Ten out, ten in, and four of them renamed
Now to get into the nitty-gritty. The commission strove to write a more evenly balanced Canon: more women, more diversity, less “Holland”, more of the provinces, and, if possible, a more international point of view, all spread out over a longer period of time.
Mary of Burgundy (1457-1482), portrait by Michael Pacher © Wikimedia Commons
Ten new windows were introduced: Trijntje (the name of the intact skeleton of a female hunter-gatherer who died ca. 5500 BC), Jeroen Bosch, Mary of Burgundy, Johan van Oldenbarnevelt, Sara Burgerhart, Anton de Kom, Marga Klompé, Migrant Workers, Coal and Gas, and the national colour Orange.
Of course, ten in means ten out: Floris V (a thirteenth century Dutch count), Charles V, the Dutch Republic, Amsterdam’s Canals, Country Estates, De Stijl, Willem Drees, the so-called Crisis Years of 1929 – 1940, “Multicultural Holland”, and the Natural Gas Reserves.
And four windows have been renamed: Iconoclasm became “The Revolt”; The Dutch East India Company became “The Trade of the VOC and WIC”; Opposition to Child Labour became “The Van Houten Child Labour Law” (a law from 1874 that forbade child labour before the age of twelve); and Suriname and the Dutch Antilles became “the Caribbean” more generally.
Then it starts to get interesting – the Canon needed more women. Which is why Willem Drees, the “father” of the welfare state was removed in favour of Marga Klompé – a catholic woman who became the first female minister in 1956 and helped to solidify the foundations of the welfare state throughout the 1960s. Clever. Charles V stepped back to make space for Mary of Burgundy, the woman whose marriage to Maximilian I of Austria initiated the shift from the Burgundian to the Habsburg Empire. Also clever (although I do question the extent of Maria’s fame outside the region). Sarah Burgerhart, a nineteen-year-old orphan and the literary brainchild of Betje Wolff and Aagje Deken, also steps into the Canon as a beautiful icon of the Enlightenment and a model for feminists to come.
Marga Klompé (1912-1986), the first female minister of the Netherlands © Wikipedia / Collectie Spaarnestad Photo
In the shift away from the Holland-centric narrative, Limburg’s coal industry is now also represented in the Canon alongside the Groningen Natural Gas Reserves (the latter of which has largely diminished, anyway). The catch-all term “Republic” has been replaced by the more concrete example (pars pro toto) of Van Oldenbarnevelt, the grand but ultimately disgraced “Grand Pensionary” of the times (a president of sorts). And the window once known as the “Iconoclasm” of 1566 has now been expanded to discuss the entire Revolt against the Spaniards until the 1581 Act of Abjuration, perhaps the most important foundational document of the Netherlands and an inspiring example for America’s 1776 Declaration of Independence.

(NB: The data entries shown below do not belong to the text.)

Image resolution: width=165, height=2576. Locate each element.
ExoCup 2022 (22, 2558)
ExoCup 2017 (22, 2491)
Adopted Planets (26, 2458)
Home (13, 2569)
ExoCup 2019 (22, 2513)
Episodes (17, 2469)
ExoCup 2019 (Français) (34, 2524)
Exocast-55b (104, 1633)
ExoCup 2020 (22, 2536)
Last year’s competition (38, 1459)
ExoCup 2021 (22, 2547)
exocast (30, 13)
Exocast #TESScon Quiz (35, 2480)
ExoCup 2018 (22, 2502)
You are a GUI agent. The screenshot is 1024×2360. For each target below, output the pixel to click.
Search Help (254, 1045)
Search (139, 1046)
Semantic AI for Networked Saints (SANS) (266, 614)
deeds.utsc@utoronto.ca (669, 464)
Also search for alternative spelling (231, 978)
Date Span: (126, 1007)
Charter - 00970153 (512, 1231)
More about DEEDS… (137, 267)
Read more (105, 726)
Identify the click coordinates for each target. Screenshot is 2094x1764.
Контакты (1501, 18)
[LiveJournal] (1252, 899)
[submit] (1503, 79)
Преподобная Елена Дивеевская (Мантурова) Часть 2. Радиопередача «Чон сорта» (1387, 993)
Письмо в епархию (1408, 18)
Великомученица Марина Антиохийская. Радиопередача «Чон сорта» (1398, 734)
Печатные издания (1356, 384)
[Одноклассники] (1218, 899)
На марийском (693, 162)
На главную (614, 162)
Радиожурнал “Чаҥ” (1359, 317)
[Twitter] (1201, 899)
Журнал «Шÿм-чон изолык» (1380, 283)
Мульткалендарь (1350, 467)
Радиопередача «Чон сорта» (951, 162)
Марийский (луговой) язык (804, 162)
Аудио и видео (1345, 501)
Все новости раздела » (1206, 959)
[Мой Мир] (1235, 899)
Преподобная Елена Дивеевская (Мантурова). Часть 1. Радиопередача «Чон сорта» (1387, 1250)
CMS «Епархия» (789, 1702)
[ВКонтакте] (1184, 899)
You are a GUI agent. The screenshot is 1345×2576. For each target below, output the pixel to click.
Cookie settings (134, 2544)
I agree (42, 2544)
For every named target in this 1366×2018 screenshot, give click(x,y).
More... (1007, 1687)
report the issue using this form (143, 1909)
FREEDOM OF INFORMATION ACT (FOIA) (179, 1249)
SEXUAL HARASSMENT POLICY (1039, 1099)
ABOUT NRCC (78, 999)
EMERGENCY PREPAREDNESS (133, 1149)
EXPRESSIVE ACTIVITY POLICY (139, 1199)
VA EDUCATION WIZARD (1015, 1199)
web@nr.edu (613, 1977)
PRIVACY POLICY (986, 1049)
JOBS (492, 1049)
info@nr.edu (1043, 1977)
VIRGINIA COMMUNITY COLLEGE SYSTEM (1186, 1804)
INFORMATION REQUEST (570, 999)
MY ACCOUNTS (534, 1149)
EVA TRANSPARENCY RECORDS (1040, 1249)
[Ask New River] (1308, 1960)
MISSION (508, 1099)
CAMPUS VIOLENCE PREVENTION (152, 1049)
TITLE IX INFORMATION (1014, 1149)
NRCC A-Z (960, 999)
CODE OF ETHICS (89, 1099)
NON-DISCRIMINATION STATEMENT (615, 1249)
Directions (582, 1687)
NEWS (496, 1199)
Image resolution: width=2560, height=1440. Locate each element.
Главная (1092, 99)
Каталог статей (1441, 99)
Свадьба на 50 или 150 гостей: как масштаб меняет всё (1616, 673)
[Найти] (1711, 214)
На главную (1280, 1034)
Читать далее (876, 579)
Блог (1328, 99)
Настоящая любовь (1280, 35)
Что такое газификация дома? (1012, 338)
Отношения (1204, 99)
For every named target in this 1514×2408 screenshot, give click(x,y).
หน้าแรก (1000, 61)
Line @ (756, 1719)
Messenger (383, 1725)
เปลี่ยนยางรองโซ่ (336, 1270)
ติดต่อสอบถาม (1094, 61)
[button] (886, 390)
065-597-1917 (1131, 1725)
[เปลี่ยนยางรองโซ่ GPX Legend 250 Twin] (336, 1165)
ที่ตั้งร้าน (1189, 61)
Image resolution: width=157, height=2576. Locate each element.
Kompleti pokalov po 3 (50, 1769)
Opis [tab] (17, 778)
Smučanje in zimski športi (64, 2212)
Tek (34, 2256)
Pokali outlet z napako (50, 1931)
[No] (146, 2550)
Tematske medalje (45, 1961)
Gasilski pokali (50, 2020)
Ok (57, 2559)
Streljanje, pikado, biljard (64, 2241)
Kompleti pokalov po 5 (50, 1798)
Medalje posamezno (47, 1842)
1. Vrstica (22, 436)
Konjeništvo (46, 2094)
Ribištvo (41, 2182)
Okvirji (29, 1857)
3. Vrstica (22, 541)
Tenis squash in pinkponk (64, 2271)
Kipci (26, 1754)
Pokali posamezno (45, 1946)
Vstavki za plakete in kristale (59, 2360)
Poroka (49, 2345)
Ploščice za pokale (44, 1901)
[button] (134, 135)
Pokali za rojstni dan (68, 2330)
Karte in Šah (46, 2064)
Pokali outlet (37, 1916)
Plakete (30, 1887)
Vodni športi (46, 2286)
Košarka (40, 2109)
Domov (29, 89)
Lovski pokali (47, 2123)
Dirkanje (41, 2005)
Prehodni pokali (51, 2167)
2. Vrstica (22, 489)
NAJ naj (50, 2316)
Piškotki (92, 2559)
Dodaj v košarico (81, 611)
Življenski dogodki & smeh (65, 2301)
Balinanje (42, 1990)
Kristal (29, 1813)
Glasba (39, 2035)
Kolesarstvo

The committee also wanted to pay closer attention to the earlier time periods, so they inserted Trijntje – a skeleton from 5500 BC – before the Hunebedden of Drenthe which date back to 3000 BC. Annie M.G. Schmidt kept her spot, but De Stijl was not so lucky. The Canon’s account of slavery was, of course, maintained, but the window entitled “Multicultural Holland” was rethought in order to give Anton de Kom a more specific place in the spotlight: the first person of Surinamese descent in the Canon, an anti-colonial author, activist, and hero who died in the German concentration camp Neuengamme. An additional window for Migrant Workers makes the Canon all the more colourful, though the window for Suriname and the Dutch Antilles has been expanded to represent the Caribbean region as a whole (the result of certain political shifts).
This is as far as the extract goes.